I cherish the time I had with my mother, from her healthy years to the last few weeks when she was fading away in a hospital bed. My book for other children in this situation, I Remember Mommy's Smile (, chronicles not only the sadness of this time but also its beauty and hope. Had my mother and I been separated, I'd have been robbed of precious moments and the quality of my mother's last days would be have been diminished. Perhaps the professionals considering such cases should speak with those of us who have been there.

Wednesday, June 1, 2011


I actually was, considering the circumstances, quite lucky.  People have pointed out to me that in the early 70s people felt a young child could not understand death and talking about it would traumatize them.  But my family knew better. We were incredibly open with each other and I had constant access to adults who listened and who expressed their own feelings--my oldest brother, my aunt, my best friend's mother (who was a holocaust child, so certainly understood childhood trauma), when she was still with us my mother, and most of all my father, who has always been remarkably emotionally available and emotive for a man of his generation.
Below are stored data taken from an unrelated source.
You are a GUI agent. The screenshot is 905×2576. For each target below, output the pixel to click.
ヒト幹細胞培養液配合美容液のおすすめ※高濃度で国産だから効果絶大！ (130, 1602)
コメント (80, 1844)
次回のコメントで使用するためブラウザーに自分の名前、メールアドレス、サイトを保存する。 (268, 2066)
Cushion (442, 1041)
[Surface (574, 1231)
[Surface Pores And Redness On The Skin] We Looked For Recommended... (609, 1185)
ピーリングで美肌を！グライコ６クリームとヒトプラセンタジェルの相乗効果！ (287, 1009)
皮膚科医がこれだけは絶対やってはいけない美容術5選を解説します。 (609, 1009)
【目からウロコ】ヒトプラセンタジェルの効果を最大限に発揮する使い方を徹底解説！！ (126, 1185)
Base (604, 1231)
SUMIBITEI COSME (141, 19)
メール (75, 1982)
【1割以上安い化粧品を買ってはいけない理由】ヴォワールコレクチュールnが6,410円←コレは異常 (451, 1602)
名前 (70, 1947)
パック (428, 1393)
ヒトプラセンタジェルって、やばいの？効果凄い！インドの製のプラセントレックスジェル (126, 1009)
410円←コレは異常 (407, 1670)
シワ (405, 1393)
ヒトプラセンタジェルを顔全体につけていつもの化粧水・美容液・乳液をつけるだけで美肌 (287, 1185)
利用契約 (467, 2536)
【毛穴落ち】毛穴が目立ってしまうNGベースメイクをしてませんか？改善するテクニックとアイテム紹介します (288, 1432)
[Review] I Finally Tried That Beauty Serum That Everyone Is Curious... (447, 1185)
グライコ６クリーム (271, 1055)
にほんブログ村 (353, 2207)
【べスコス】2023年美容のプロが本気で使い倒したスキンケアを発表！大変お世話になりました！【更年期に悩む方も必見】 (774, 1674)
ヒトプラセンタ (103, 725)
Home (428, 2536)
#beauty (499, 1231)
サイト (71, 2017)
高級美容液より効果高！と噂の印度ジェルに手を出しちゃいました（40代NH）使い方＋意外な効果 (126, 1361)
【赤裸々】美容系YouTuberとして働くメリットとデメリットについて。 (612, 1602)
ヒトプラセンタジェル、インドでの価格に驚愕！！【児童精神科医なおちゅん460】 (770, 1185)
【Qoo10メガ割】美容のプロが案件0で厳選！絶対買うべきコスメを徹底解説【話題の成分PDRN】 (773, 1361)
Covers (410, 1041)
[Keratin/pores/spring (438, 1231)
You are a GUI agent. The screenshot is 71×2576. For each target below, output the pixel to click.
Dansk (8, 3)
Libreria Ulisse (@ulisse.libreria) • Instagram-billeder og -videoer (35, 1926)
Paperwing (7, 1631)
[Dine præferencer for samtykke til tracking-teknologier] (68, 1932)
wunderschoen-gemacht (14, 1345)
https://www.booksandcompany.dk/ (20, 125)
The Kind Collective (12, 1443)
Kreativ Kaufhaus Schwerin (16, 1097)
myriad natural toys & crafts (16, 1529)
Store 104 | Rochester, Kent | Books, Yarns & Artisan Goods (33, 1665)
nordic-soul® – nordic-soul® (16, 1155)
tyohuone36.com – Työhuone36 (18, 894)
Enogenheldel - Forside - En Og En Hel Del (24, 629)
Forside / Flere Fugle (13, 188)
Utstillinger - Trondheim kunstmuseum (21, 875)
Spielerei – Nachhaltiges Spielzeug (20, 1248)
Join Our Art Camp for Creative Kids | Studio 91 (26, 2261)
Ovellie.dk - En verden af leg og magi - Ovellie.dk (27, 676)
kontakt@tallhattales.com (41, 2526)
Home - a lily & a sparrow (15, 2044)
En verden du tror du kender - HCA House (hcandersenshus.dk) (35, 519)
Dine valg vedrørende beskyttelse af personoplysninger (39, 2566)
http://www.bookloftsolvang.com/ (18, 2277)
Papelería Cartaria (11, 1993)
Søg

It was only as an adult, when I met others who'd lost their mothers at a young age, that I realized many fathers simply went silent, finding it hard enough to face their own feelings let alone help cope with their children's.  Yet even with the support I had, I still felt incredibly different--this just was not a circumstance I saw among the other children I knew (thankfully).  Feeling different is not something that children that age relish.  My friends were uncomfortable, but I understood--because my father had the insight and foresight to warn me--that this was because I represented their greatest fear, and in time they would stop seeing me as the kid whose mother died and go back to seeing me simply as their classmate or friend.

I also was fortunate to have my cousin and my best friend--still such a close friend that she is flying in from Salt Lake City for my 50th birthday celebration!--as they provided peer support and never stopped seeing me as just me.

Probably the bravest person is my husband. It's not easy to decide to spend your life with someone whose world view is shaped by the very tangible fear of losing those closest to her.

All in all, I was lucky.  And I still am.  I hope I can help others feel hopeful, as well.  That's why I've published I Remember Mommy's Smile, a book for children going through the illness and death of a parent--to help them and the adults in their lives establish the healing dialogue that goes such a long way.